Produce an exact copy of the lines below, starting at the first and ending with the line containing "Given: Copy the PL-CHAMPAGNE-750ML SKU".
===== Provided records
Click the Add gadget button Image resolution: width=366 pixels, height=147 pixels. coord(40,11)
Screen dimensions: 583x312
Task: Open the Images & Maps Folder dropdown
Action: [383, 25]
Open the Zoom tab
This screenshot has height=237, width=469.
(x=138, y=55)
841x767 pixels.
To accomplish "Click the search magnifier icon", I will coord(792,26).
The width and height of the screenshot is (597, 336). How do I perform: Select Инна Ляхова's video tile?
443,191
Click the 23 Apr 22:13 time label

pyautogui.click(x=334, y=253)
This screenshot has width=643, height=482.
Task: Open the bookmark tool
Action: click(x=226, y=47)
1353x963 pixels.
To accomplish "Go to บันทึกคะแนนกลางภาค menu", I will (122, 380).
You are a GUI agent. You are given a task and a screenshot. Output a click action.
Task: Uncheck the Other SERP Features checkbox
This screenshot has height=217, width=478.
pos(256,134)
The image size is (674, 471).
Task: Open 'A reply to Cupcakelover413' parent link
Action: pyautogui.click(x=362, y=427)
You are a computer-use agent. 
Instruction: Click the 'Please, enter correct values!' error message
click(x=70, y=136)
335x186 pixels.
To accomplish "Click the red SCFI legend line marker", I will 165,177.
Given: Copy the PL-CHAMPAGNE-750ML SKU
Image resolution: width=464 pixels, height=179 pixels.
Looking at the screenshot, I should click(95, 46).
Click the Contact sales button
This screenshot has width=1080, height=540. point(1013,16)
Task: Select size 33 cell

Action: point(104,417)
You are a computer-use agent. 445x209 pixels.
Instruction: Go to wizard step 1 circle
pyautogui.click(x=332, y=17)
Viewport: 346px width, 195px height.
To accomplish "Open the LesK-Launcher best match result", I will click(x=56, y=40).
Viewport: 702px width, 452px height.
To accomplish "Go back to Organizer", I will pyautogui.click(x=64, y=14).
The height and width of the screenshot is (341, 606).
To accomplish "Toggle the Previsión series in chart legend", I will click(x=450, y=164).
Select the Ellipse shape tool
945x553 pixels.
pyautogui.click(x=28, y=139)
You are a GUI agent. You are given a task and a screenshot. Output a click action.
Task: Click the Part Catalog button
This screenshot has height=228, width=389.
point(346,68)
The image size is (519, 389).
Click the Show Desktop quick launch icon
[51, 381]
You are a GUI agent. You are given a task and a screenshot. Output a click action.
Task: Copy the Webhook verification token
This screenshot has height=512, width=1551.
==========
» **Written answer**:
Click the Add gadget button Image resolution: width=366 pixels, height=147 pixels. coord(40,11)
Screen dimensions: 583x312
Task: Open the Images & Maps Folder dropdown
Action: [383, 25]
Open the Zoom tab
This screenshot has height=237, width=469.
(x=138, y=55)
841x767 pixels.
To accomplish "Click the search magnifier icon", I will coord(792,26).
The width and height of the screenshot is (597, 336). How do I perform: Select Инна Ляхова's video tile?
443,191
Click the 23 Apr 22:13 time label

pyautogui.click(x=334, y=253)
This screenshot has width=643, height=482.
Task: Open the bookmark tool
Action: click(x=226, y=47)
1353x963 pixels.
To accomplish "Go to บันทึกคะแนนกลางภาค menu", I will (122, 380).
You are a GUI agent. You are given a task and a screenshot. Output a click action.
Task: Uncheck the Other SERP Features checkbox
This screenshot has height=217, width=478.
pos(256,134)
The image size is (674, 471).
Task: Open 'A reply to Cupcakelover413' parent link
Action: pyautogui.click(x=362, y=427)
You are a computer-use agent. 
Instruction: Click the 'Please, enter correct values!' error message
click(x=70, y=136)
335x186 pixels.
To accomplish "Click the red SCFI legend line marker", I will 165,177.
Given: Copy the PL-CHAMPAGNE-750ML SKU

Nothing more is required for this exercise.